Deployment Blueprint

  1. Define the operating decision first: alerting, reporting, compliance evidence, maintenance triage, resource optimization, or public-service coordination.
  2. Map the physical environment: sensor locations, mounting constraints, gateway placement, backhaul, power source, and field-service access.
  3. Select the sensing and integration stack: LoRaWAN devices, packetCELL gateways, packetMODBUS where legacy equipment is involved, packetVIEW dashboards, and APIs where the data must feed an existing platform.
  4. Set data rules before rollout: sampling interval, alert thresholds, escalation owner, historical reporting cadence, and exception-handling workflow.
  5. Pilot in a bounded area, review data quality and user behavior, then expand by repeating the same deployment pattern across sites, departments, campuses, or LGU locations.

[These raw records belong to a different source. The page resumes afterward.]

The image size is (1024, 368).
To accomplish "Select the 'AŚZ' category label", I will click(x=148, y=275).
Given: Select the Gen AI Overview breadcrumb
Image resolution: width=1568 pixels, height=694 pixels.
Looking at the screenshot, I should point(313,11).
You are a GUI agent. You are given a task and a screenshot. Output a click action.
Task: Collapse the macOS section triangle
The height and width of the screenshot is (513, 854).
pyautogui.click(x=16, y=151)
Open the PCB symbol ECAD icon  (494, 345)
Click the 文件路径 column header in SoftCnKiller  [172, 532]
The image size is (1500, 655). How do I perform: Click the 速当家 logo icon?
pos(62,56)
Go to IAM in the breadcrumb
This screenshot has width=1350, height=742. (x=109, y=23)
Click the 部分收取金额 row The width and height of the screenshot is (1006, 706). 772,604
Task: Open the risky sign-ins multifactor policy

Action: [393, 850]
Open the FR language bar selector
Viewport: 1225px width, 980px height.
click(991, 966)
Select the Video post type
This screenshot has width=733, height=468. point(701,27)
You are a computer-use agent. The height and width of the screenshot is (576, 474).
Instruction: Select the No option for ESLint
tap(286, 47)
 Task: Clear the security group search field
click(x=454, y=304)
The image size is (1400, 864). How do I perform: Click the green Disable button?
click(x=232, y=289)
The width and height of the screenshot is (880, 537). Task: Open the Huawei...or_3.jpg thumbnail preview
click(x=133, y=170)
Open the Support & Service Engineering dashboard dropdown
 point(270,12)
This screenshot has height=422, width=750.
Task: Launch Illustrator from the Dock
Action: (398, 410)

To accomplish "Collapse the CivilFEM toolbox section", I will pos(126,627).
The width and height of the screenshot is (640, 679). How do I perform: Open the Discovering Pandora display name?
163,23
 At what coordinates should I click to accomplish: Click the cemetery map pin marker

Operational Metrics to Track

A successful rollout should define success measures before devices are installed. Useful metrics for this topic include:

  • rainfall intensity and accumulation
  • soil moisture trend
  • irrigation response time
  • water quality exceptions
  • localized weather anomalies

Governance, Security, and Integration

LoRaWAN deployments should be treated as operational technology, not casual gadget projects. Device identity, gateway ownership, alert permissions, dashboard access, data retention, and API use must be clear before scale-up. For schools, LGUs, utilities, and enterprises, the same discipline also improves procurement: each phase can be tied to coverage, device count, operating owner, service-level expectation, and a measurable outcome.

Original article

Background Reading

Metro Manila, Philippines. Packetworx, the only technology social enterprise and leading provider of Internet of Things (IoT) solutions in the Philippines partnered with the Philippine Atmospheric, Geophysical, and Astronomical Services Administration (PAGASA) to create IoT solutions for the agriculture industry in the Philippines.

The Philippines, being an agricultural country, often experiences damages on its crops and the farmers’ livelihood due to vagaries of weather. A common problem in high altitude farming locations is the frost build-up that damages crops. Packetworx is now working with PAGASA to address this issue. The two organizations explore IoT applications for the country’s agriculture sector.

Packetworx installed temperature and soil moisture sensors in select locations in the Philippines. This enables the availability of accurate data on these specific weather parameters. Because of this, damage mitigation is now easier. It increases farmers’ resilience against extreme temperature conditions in their areas. Packetworx also provided the bureau with a dashboard that lets them view data trends on these weather parameters.

PAGASA specializes in weather forecasting and Packetworx assists in improving their technical capability in this area. As a result, they can conduct data trends analysis. This helps check soil quality that is conducive for better yields. It will reduce damages to crops and improve farming productivity. Through the same trends analysis, the farmers will have more accurate information on when to best plant specific crops. One of the applications of accurate weather data is knowing which type of climate works best for each type of crop that the farmers are planning to cultivate.

‘The data generated by the sensors that we installed in PAGASA’s identified areas will assist our agricultural communities. The trends observed will strengthen their capability to generate better yields, and eventually, optimize financial gains. For Packetworx, this is the very essence of the Internet of Things - improving the overall quality of life.’ said Packetworx's Founder and Chief Executive Officer Arnold Bagabaldo.